Stored records:
-- Opening Marker --

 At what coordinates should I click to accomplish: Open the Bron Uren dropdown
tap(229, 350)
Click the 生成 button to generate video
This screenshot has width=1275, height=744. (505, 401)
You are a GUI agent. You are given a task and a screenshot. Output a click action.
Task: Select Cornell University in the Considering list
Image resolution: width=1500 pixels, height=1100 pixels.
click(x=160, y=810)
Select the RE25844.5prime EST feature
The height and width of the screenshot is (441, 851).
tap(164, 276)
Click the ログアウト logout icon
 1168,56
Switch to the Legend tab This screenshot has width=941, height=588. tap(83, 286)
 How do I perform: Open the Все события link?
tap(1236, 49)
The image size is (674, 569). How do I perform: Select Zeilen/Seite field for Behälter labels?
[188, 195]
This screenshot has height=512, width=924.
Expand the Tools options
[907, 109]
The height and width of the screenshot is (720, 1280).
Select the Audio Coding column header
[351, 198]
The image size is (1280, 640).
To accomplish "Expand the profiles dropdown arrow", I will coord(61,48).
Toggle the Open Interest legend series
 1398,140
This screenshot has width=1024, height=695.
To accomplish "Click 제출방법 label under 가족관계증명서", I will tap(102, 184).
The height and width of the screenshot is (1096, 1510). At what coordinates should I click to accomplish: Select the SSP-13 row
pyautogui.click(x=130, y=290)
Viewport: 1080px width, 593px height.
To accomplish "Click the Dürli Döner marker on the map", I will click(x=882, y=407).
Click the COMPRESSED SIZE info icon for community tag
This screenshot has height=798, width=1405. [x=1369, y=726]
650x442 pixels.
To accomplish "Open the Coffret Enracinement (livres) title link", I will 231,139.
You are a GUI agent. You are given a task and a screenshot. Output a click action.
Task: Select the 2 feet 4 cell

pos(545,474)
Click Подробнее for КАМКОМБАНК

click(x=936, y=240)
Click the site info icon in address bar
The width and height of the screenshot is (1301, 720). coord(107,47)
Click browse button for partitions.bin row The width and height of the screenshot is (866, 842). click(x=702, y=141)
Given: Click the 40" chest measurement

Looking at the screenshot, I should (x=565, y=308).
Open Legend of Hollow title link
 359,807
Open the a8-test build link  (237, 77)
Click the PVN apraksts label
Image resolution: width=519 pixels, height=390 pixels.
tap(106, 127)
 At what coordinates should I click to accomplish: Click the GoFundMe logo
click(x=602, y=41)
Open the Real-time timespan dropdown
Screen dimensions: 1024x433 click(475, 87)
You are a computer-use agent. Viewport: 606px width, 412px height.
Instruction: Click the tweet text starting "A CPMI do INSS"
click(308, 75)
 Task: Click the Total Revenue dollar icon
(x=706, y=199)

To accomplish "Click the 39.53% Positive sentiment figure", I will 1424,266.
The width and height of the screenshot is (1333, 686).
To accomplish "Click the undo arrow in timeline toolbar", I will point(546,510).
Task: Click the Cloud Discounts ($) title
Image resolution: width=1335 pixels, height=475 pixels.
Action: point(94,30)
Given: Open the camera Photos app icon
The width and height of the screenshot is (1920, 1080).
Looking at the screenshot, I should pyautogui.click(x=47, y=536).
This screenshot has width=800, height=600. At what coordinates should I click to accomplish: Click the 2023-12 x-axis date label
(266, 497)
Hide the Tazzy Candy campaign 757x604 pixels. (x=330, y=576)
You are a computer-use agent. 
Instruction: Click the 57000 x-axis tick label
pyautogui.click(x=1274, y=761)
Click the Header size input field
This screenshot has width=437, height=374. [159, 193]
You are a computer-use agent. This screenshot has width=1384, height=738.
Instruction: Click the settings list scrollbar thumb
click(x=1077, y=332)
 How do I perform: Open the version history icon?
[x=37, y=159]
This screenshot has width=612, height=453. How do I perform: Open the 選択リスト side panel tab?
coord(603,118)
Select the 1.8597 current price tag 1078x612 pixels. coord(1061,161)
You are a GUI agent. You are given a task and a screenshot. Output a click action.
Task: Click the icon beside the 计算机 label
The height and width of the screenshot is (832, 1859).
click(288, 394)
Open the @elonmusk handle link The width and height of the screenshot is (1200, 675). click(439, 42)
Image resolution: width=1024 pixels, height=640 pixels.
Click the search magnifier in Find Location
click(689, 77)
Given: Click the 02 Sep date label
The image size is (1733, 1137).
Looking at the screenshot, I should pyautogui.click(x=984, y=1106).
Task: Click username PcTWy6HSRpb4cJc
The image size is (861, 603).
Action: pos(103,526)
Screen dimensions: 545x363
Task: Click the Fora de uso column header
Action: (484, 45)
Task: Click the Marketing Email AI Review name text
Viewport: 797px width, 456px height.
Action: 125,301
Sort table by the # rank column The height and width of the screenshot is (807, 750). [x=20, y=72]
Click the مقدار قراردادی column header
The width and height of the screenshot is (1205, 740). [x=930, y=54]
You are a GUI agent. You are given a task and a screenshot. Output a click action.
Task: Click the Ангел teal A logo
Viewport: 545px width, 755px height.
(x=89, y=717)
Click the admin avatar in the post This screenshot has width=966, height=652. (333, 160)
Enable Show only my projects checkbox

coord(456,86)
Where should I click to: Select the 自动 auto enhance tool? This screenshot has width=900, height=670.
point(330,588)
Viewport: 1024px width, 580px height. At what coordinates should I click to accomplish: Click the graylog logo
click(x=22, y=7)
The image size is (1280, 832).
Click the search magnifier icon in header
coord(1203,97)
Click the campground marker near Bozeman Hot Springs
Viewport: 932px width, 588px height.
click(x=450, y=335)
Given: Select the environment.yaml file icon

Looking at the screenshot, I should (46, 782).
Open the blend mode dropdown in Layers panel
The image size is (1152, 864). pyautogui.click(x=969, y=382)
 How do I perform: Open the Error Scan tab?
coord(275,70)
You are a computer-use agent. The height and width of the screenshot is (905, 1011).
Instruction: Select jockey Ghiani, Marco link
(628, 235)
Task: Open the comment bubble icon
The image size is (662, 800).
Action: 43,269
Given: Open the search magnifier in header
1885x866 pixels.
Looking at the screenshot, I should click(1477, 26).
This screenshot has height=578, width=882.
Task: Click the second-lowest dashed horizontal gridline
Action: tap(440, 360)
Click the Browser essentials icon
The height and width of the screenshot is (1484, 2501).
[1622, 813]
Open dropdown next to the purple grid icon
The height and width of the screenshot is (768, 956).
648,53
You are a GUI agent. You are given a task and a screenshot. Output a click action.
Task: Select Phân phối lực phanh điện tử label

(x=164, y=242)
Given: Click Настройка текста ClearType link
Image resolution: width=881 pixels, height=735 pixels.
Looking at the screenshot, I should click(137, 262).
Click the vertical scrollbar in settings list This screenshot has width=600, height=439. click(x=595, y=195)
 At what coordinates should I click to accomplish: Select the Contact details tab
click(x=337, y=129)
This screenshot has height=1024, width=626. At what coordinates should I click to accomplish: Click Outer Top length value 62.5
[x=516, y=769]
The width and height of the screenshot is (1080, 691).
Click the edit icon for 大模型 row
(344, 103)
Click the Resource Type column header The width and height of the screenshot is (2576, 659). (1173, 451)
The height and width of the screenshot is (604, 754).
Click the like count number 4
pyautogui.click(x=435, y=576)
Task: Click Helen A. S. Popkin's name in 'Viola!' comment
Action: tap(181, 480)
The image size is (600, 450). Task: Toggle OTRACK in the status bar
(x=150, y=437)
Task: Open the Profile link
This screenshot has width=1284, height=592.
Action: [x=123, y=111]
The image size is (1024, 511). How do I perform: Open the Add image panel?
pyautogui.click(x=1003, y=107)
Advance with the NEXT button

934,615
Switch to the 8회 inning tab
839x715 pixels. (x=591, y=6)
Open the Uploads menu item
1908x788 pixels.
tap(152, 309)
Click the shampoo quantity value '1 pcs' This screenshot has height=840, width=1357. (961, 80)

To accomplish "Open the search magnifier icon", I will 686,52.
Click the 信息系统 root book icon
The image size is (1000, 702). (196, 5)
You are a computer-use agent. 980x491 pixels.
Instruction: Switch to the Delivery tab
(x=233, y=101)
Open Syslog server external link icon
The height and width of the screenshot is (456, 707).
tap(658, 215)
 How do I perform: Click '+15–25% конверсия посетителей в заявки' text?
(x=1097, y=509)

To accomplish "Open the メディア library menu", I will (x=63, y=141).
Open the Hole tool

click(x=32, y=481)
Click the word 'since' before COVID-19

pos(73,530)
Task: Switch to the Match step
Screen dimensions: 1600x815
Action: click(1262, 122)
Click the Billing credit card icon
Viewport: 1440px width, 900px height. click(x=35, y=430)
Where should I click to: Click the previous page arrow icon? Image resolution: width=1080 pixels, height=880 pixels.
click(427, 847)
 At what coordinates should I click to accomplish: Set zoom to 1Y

-- Closing Marker --

> What you need to do:
Looking at the records above, return exactly the lines from the line with "The width and height of the screenshot is (1080, 691)." to the line with "You are a computer-use agent. 980x491 pixels.", both ends included.

> Result for this exercise:
The width and height of the screenshot is (1080, 691).
Click the edit icon for 大模型 row
(344, 103)
Click the Resource Type column header The width and height of the screenshot is (2576, 659). (1173, 451)
The height and width of the screenshot is (604, 754).
Click the like count number 4
pyautogui.click(x=435, y=576)
Task: Click Helen A. S. Popkin's name in 'Viola!' comment
Action: tap(181, 480)
The image size is (600, 450). Task: Toggle OTRACK in the status bar
(x=150, y=437)
Task: Open the Profile link
This screenshot has width=1284, height=592.
Action: [x=123, y=111]
The image size is (1024, 511). How do I perform: Open the Add image panel?
pyautogui.click(x=1003, y=107)
Advance with the NEXT button

934,615
Switch to the 8회 inning tab
839x715 pixels. (x=591, y=6)
Open the Uploads menu item
1908x788 pixels.
tap(152, 309)
Click the shampoo quantity value '1 pcs' This screenshot has height=840, width=1357. (961, 80)

To accomplish "Open the search magnifier icon", I will 686,52.
Click the 信息系统 root book icon
The image size is (1000, 702). (196, 5)
You are a computer-use agent. 980x491 pixels.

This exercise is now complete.